WHAT IS BEING ASKED >> For the records below, copy exactly the span that begins at the line containing "Click the registered trademark symbol" and stops after the line containing "Open the 结束年月 month dropdown showing 12月", minus any pictures.

SUPPLIED MATERIAL >>
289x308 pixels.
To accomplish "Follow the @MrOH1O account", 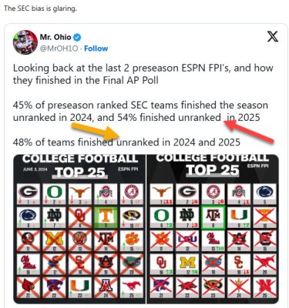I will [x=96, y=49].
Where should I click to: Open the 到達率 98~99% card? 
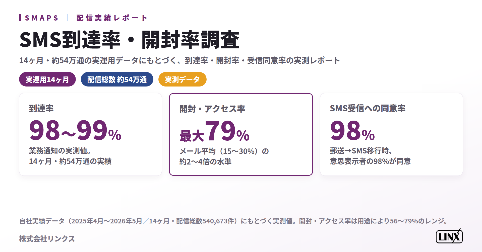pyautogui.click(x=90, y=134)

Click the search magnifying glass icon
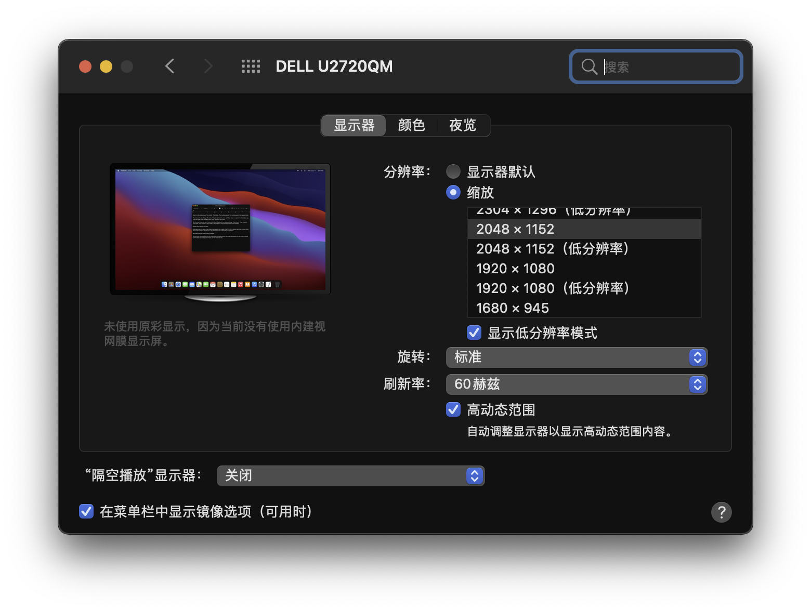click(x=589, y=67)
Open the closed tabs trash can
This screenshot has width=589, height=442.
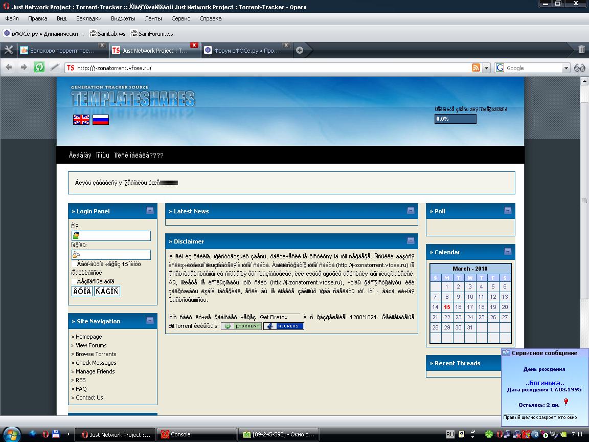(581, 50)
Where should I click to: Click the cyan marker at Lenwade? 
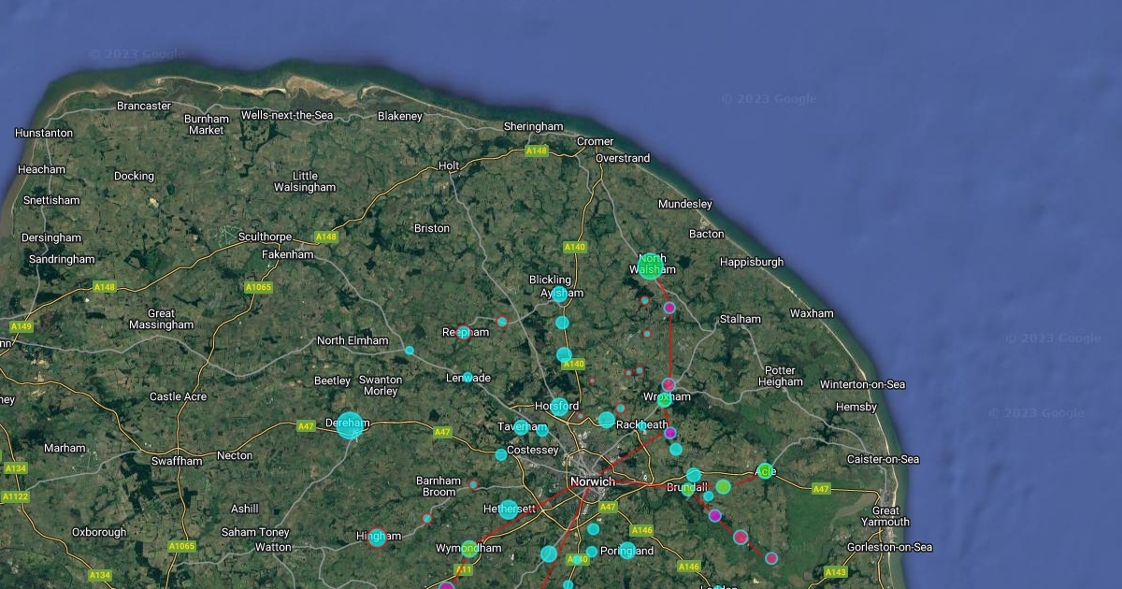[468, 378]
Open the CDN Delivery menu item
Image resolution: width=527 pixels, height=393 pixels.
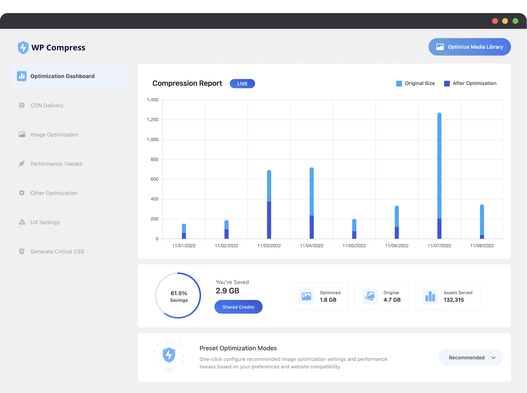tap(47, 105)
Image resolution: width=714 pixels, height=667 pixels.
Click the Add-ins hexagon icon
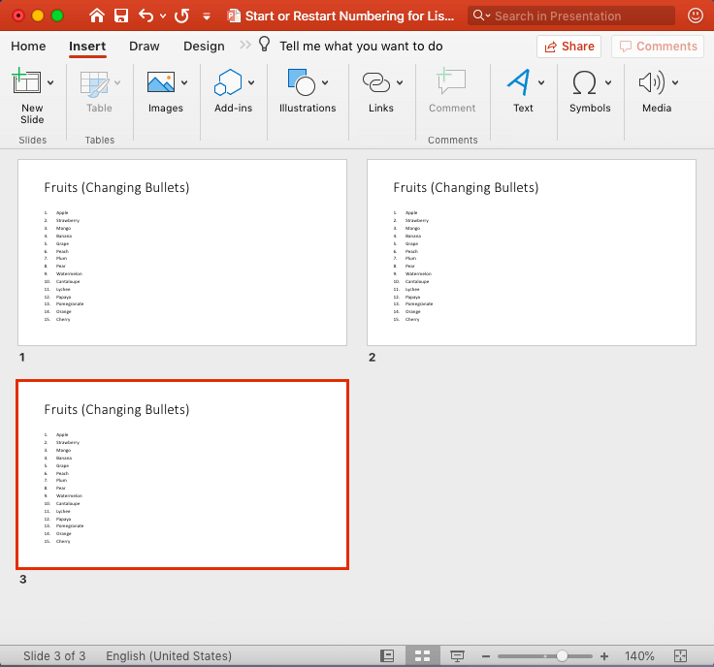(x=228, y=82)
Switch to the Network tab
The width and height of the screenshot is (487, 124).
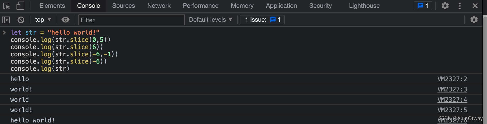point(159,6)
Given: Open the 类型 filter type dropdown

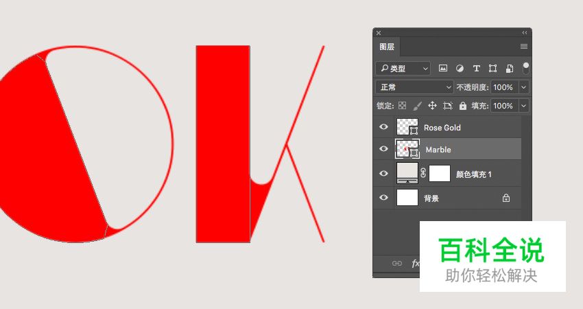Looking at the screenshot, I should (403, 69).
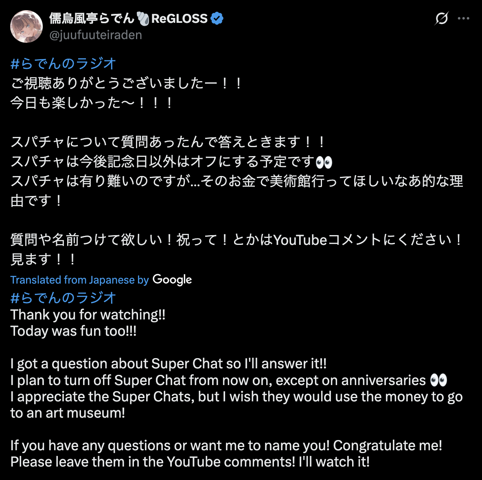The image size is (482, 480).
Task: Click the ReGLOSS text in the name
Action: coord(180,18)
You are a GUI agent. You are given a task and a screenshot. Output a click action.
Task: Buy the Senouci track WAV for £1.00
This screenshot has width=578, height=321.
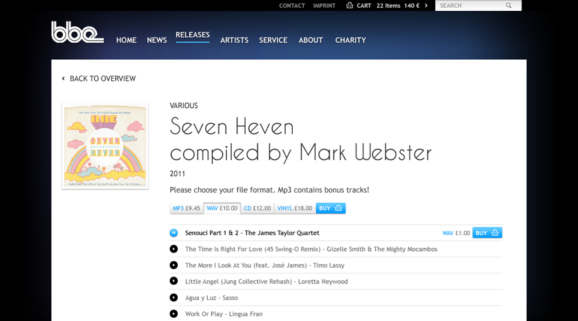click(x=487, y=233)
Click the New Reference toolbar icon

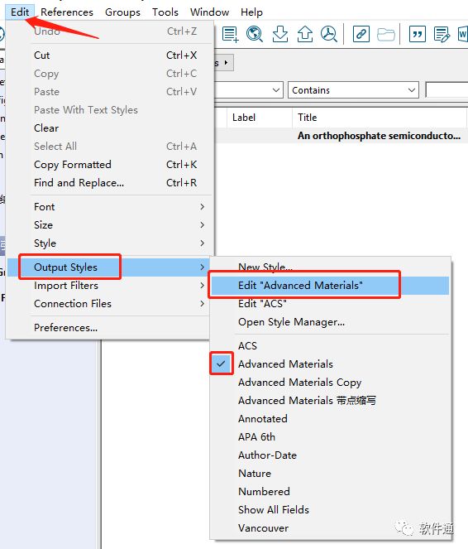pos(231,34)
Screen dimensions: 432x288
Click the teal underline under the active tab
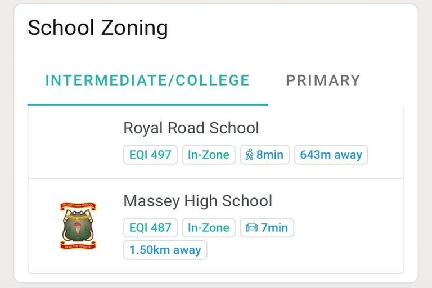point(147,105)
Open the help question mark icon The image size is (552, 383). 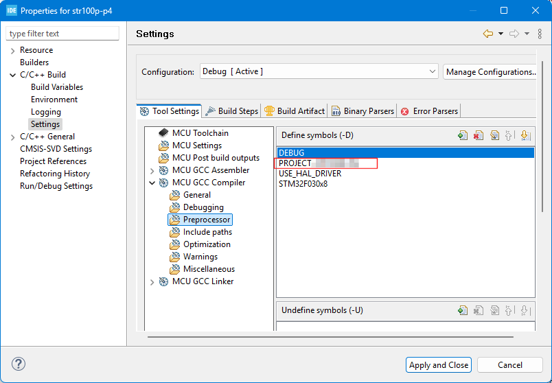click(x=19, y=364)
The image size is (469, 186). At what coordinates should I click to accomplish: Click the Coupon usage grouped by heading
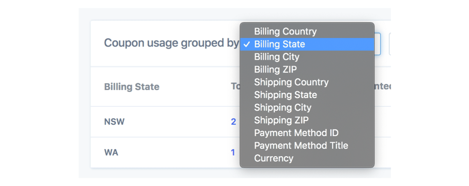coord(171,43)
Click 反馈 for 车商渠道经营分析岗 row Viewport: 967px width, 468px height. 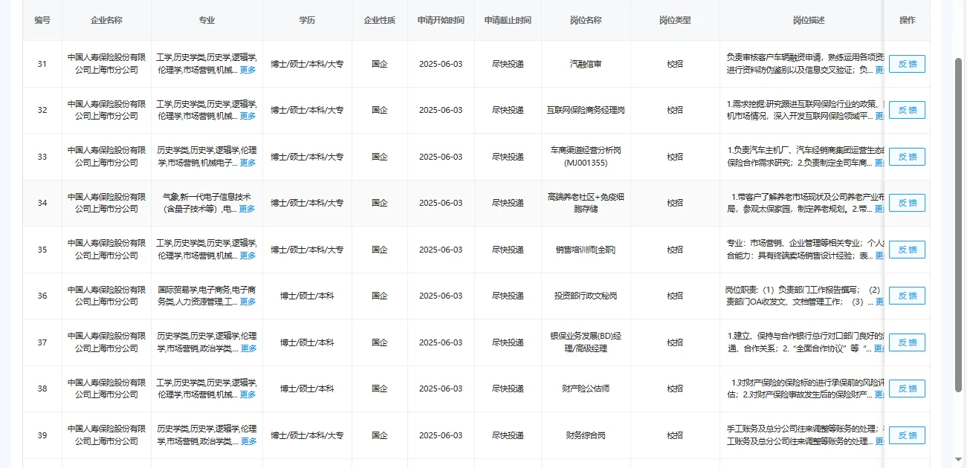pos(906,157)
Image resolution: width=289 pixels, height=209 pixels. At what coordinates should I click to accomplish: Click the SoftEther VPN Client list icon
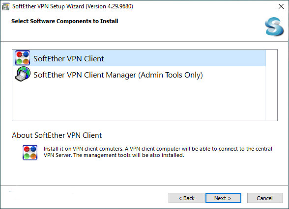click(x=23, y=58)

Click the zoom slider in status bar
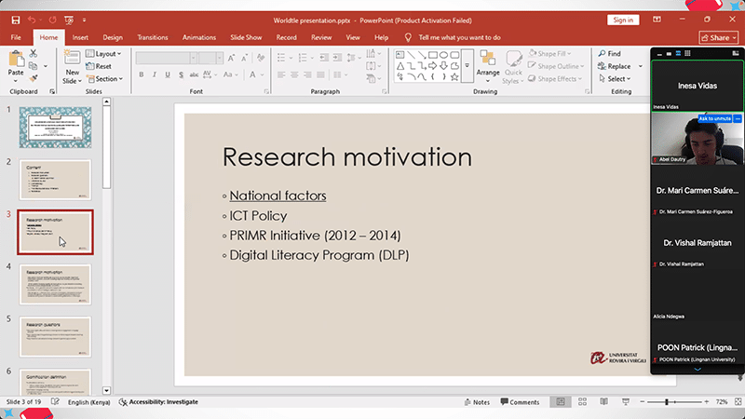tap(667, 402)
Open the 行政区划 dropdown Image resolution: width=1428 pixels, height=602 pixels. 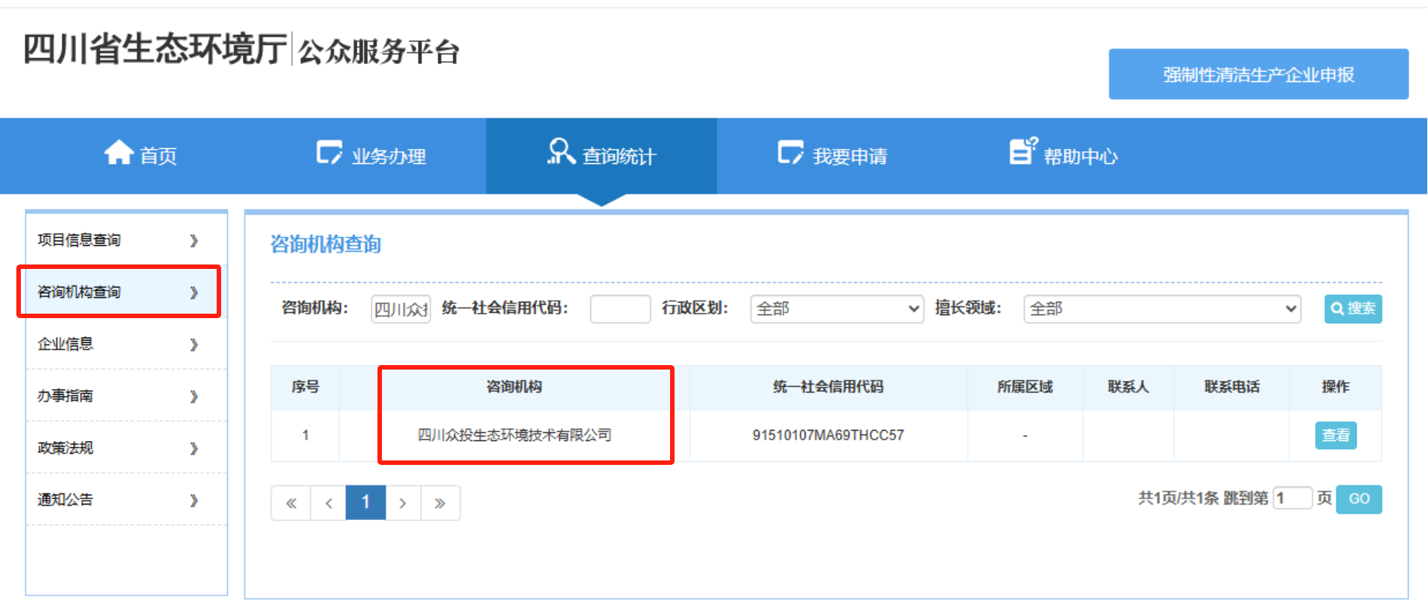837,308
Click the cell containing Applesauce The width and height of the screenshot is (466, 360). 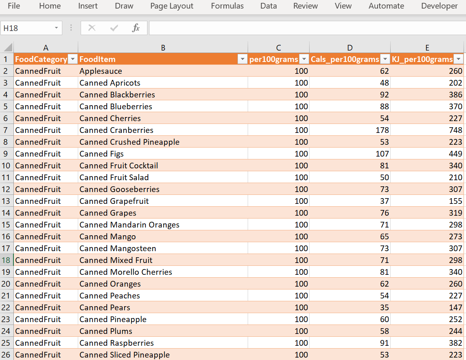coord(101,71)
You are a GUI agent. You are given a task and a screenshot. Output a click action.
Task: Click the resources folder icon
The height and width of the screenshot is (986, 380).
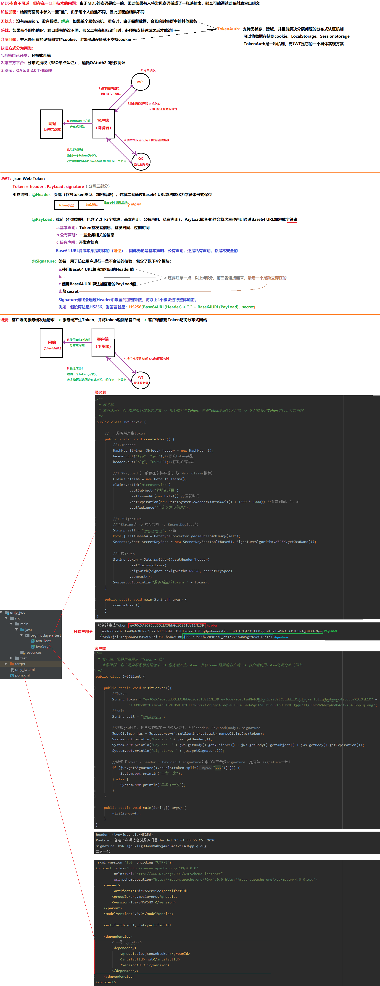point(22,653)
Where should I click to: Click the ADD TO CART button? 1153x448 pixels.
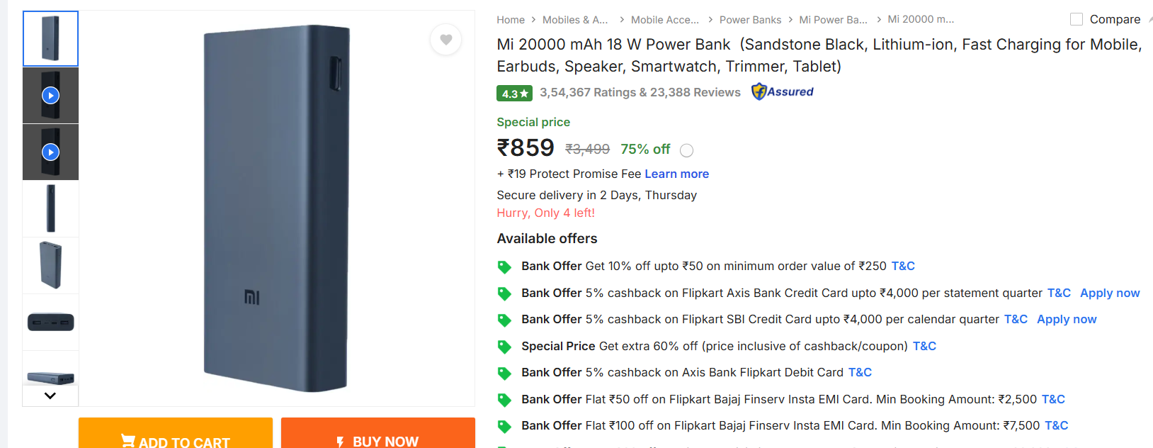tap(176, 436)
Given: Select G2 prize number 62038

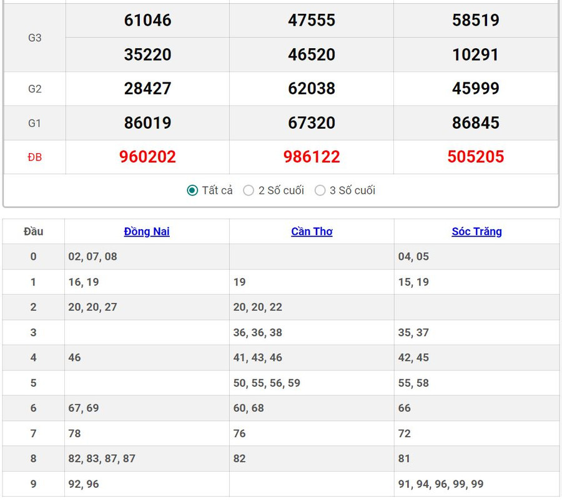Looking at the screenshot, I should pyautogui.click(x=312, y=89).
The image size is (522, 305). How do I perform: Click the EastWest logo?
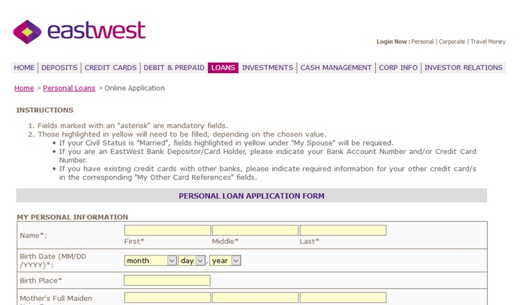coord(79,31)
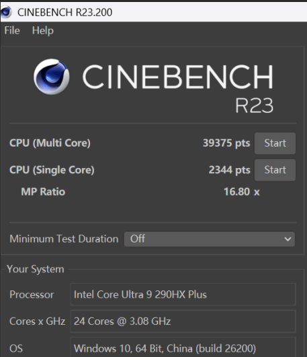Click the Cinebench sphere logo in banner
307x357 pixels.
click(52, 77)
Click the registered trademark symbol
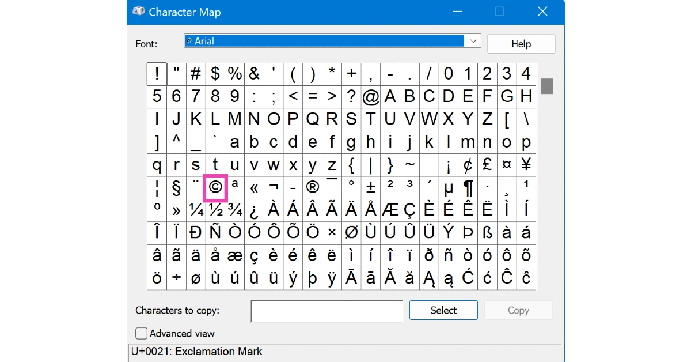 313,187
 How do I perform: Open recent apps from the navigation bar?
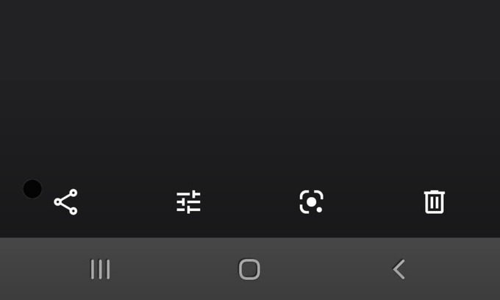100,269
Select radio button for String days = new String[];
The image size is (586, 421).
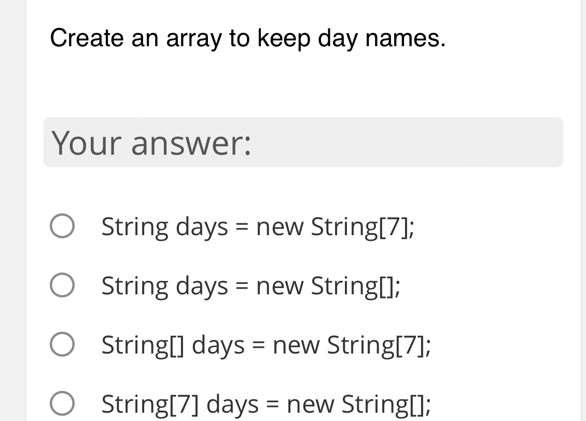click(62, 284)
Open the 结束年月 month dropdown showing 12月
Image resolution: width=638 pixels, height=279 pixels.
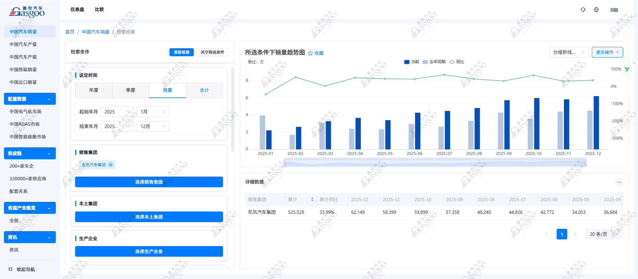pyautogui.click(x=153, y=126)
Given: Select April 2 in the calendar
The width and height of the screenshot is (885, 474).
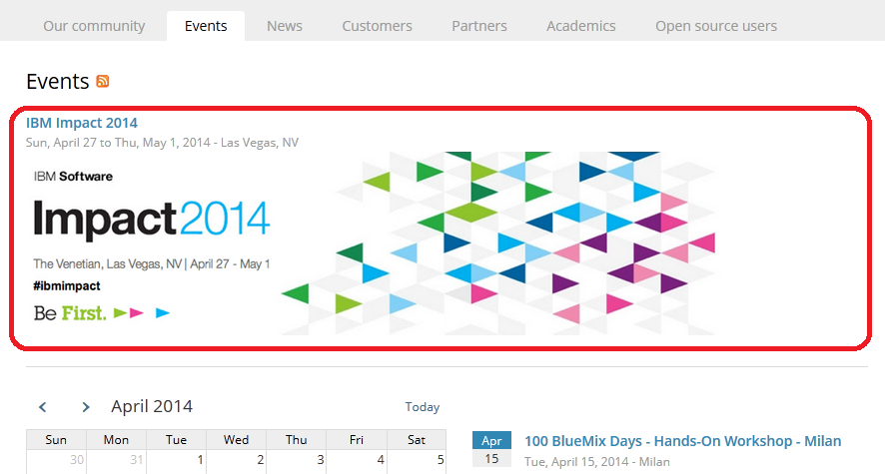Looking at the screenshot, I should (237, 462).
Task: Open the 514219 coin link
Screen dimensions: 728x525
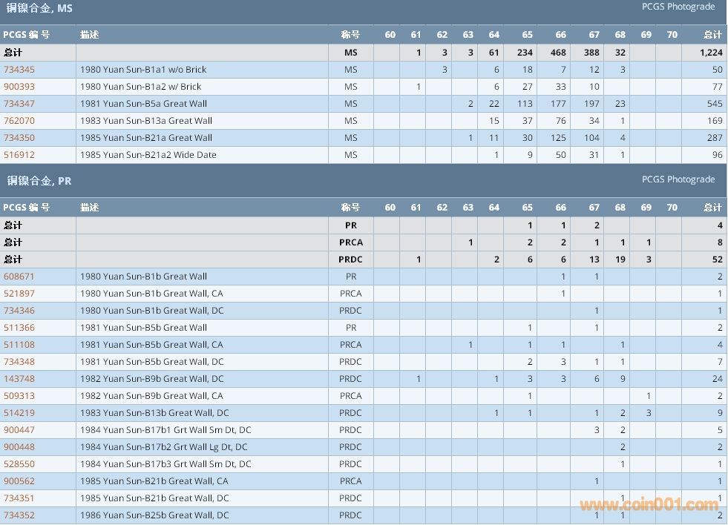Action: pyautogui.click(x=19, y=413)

ANSWER SPACE >>
Click the registered trademark symbol
 313,187
 How do I perform: Open recent apps from the navigation bar?
100,269
Select radio button for String days = new String[];
The image size is (586, 421).
click(62, 284)
Open the 结束年月 month dropdown showing 12月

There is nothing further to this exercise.